10. Cookies & Tracking
Cookies We Use
| Cookie Type |
Purpose |
Duration |
Consent Required |
| Essential |
Website functionality |
Session |
No (strictly necessary) |
| Language Preference |
Remember language selection |
1 year |
No (functional) |
KyotoTech Vault — Browser Storage
KyotoTech Vault uses browser storage (localStorage and sessionStorage) for the following purposes:
- Authentication tokens: JWT tokens stored in localStorage (registered users) or sessionStorage (collaboration guests) to maintain your session
- User preferences: Language and theme settings stored in localStorage
These are not cookies and are not sent to third parties. Session storage is automatically cleared when the browser tab is closed.
What We Do NOT Use
- Third-party advertising cookies
- Cross-site tracking
- Social media tracking pixels
- Fingerprinting technologies
Analytics
We use privacy-first analytics that:
- Does not use cookies
- Does not track individual users
- Collects only anonymous, aggregated data
- Does not share data with third parties
11. Third-Party Services
Payment Processing (Stripe)
We use Stripe for payment processing. When you make a purchase:
- Your payment information is processed directly by Stripe
- We do not receive or store your credit card information
- Stripe is PCI DSS compliant
- Stripe's privacy policy applies: stripe.com/privacy
NuGet Package Distribution
Our Software is distributed via NuGet (nuget.org):
- NuGet's privacy policy applies to package downloads
- We do not receive personal information from NuGet downloads
Links to External Sites
Our website may contain links to external sites. We are not responsible for the privacy practices of other sites. We encourage you to read their privacy policies.
12. Children's Privacy
Age Restriction
Our services are not directed to individuals under 16 years of age. We do not knowingly collect personal information from children under 16.
Parental Notice
If we become aware that we have collected personal information from a child under 16, we will take steps to delete such information promptly.
Contact Us
If you believe we have collected information from a child under 16, please contact us immediately at support@kyototech.co.jp.
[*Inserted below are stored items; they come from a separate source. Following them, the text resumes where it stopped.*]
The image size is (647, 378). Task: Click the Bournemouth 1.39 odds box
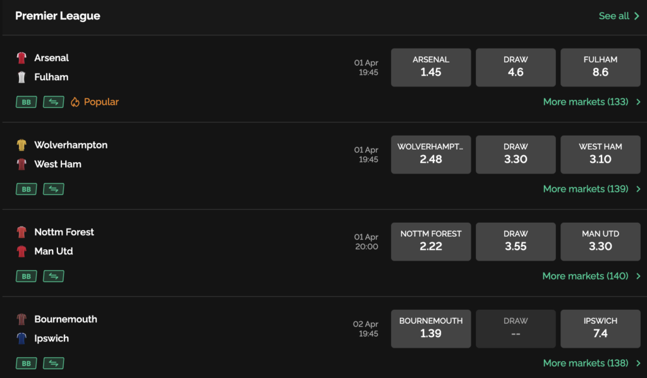coord(430,328)
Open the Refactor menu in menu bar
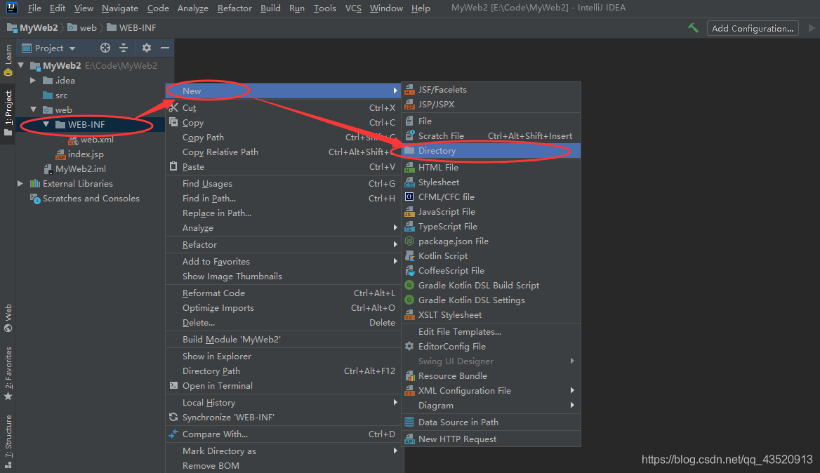The width and height of the screenshot is (820, 473). coord(234,8)
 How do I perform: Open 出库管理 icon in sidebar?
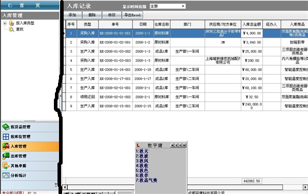pos(6,156)
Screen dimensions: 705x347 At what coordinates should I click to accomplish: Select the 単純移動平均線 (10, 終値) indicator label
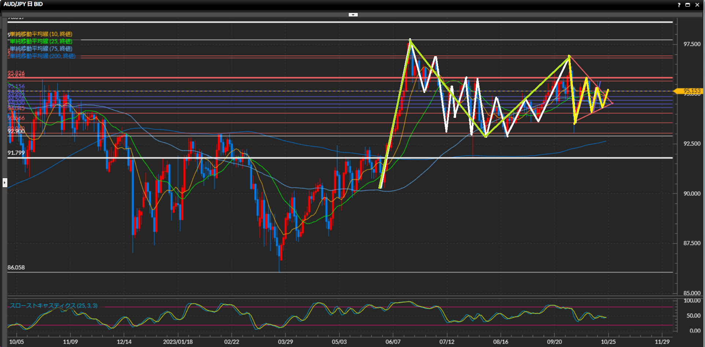tap(41, 34)
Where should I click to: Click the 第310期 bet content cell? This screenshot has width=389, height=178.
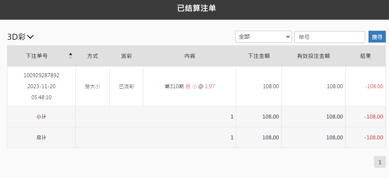pyautogui.click(x=189, y=86)
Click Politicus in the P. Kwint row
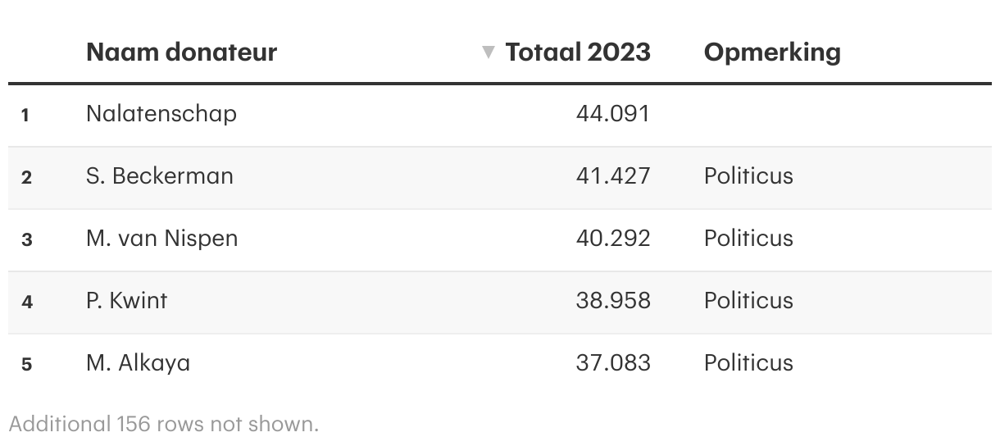This screenshot has height=446, width=1000. (748, 300)
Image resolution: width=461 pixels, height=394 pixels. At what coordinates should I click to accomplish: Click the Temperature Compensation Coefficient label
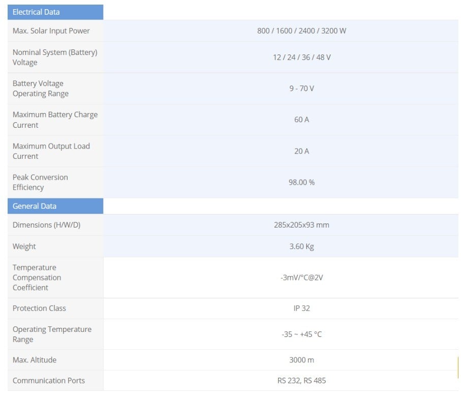[x=37, y=277]
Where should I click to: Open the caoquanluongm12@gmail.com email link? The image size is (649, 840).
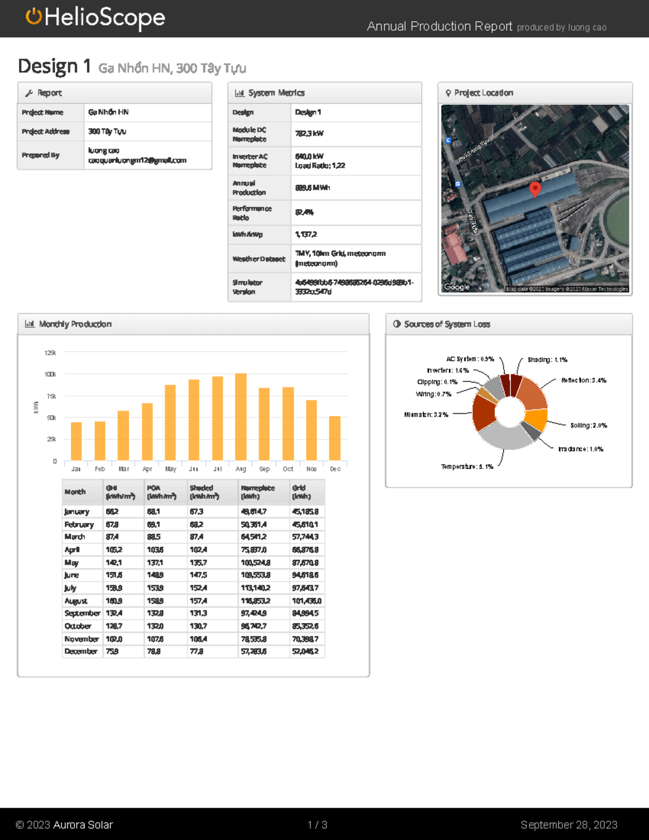point(136,160)

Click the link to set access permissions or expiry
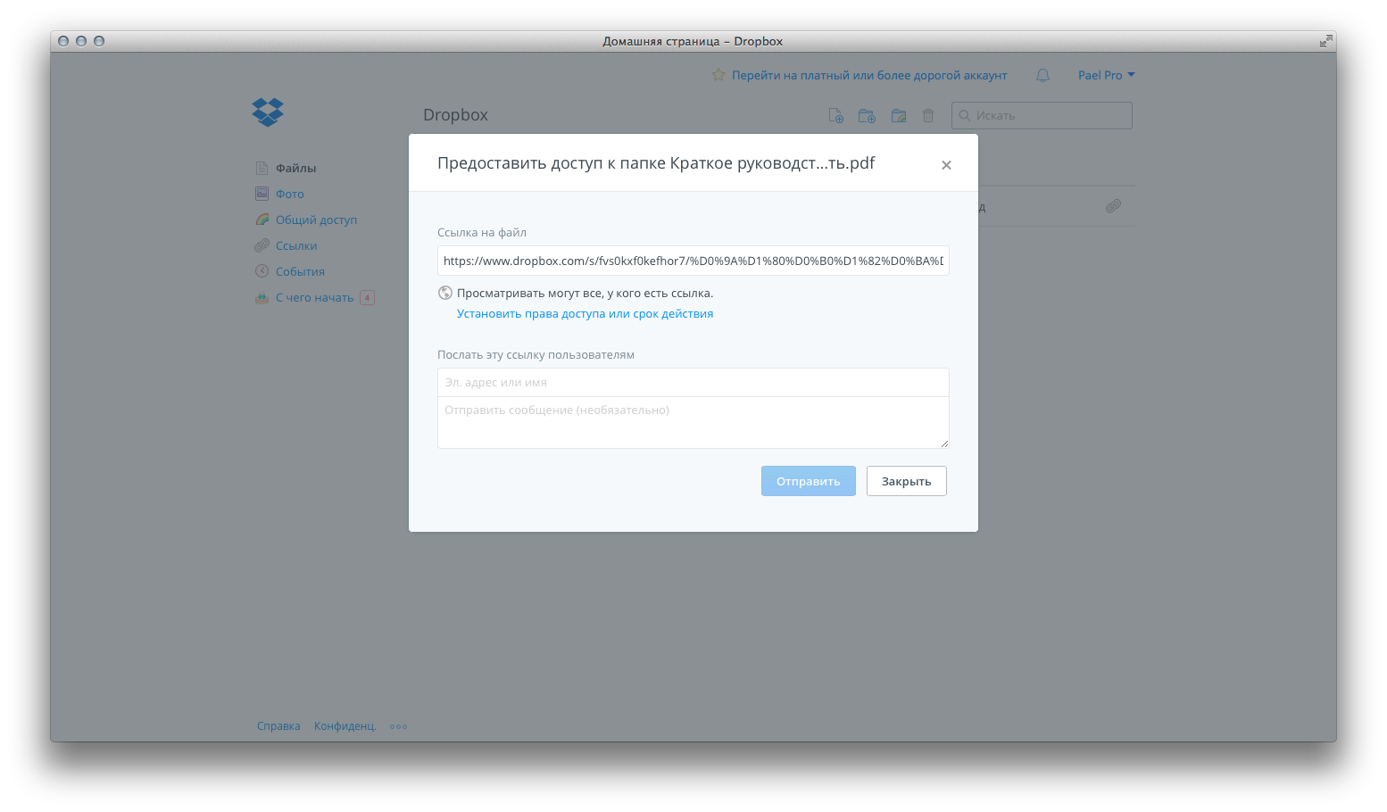585,314
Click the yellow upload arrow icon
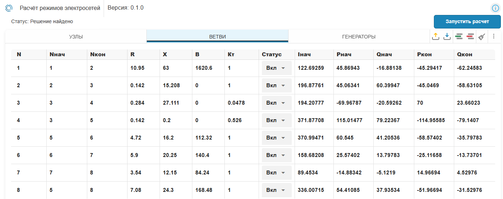 (435, 36)
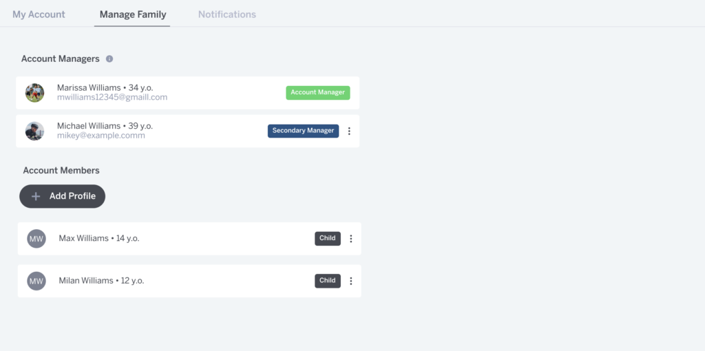Click Michael Williams' profile photo
The width and height of the screenshot is (705, 351).
tap(35, 131)
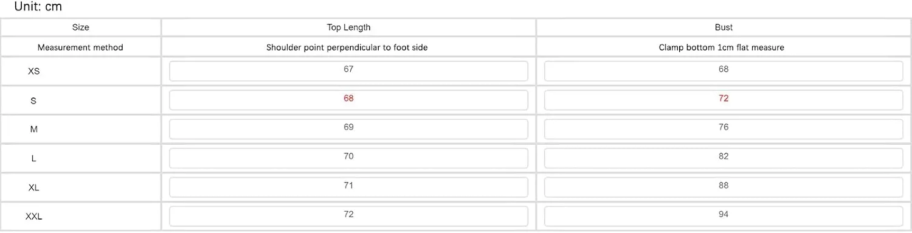The width and height of the screenshot is (912, 233).
Task: Select the S Top Length field showing 68
Action: pos(348,100)
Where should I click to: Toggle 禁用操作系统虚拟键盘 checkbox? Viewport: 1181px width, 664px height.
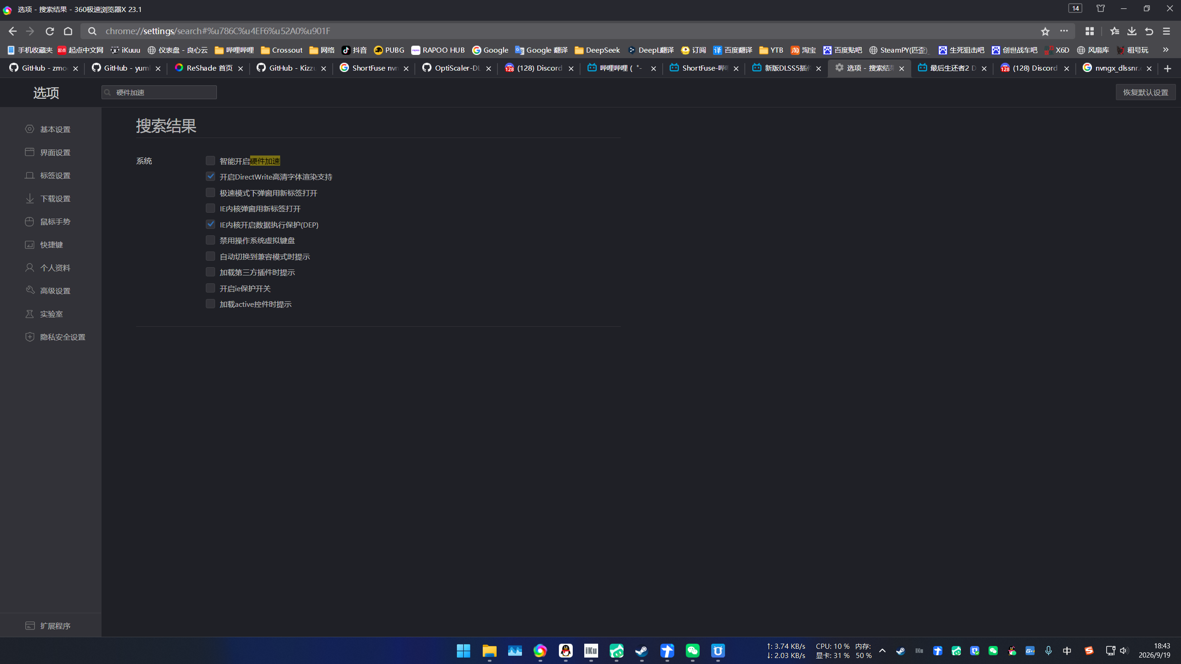pos(210,240)
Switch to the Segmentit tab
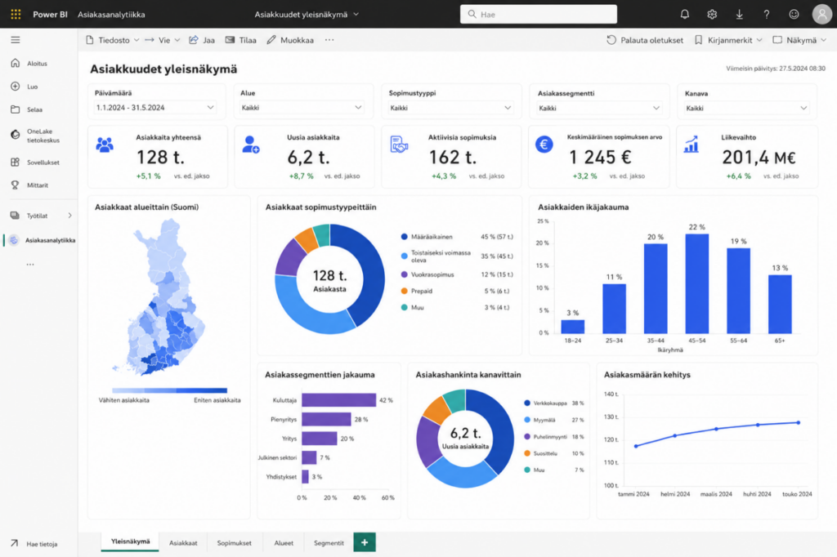Viewport: 837px width, 557px height. click(x=329, y=543)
13. Changes to This Policy
Right to Update
We may update this Privacy Policy from time to time to reflect changes in our practices or legal requirements.
Notification
We will notify you of material changes by:
- Posting the updated Policy on our website
- Updating the "Effective Date" at the top
- For significant changes, sending email notification to affected users
Review
We encourage you to review this Policy periodically.
14. Contact Us
Privacy Inquiries
For any questions, concerns, or requests regarding this Privacy Policy or our data practices:
Postal Address
KyotoTech LLC (合同会社KyotoTech)
〒612-8083 京都市伏見区京町2丁目237-202
Kyoto, Japan
Supervisory Authorities
Japan (APPI):
Personal Information Protection Commission (個人情報保護委員会)
www.ppc.go.jp
EU/EEA (GDPR):
You have the right to lodge a complaint with a supervisory authority in your country of residence.
Version History
| Version |
Date |
Changes |
| 3.1 | March 17, 2026 | Added KisoStats: explicit no-data-collection statement for macOS system monitor utility |
| 3.0 | March 13, 2026 | Added KyotoTech Vault: file storage, collaboration spaces, guest access, audit logging, virus scanning, uploaded content liability disclaimer |
| 2.0 | December 31, 2025 | Major update: Added GDPR/APPI compliance details, international transfers, data retention, expanded rights |
| 1.0 | January 2025 | Initial release |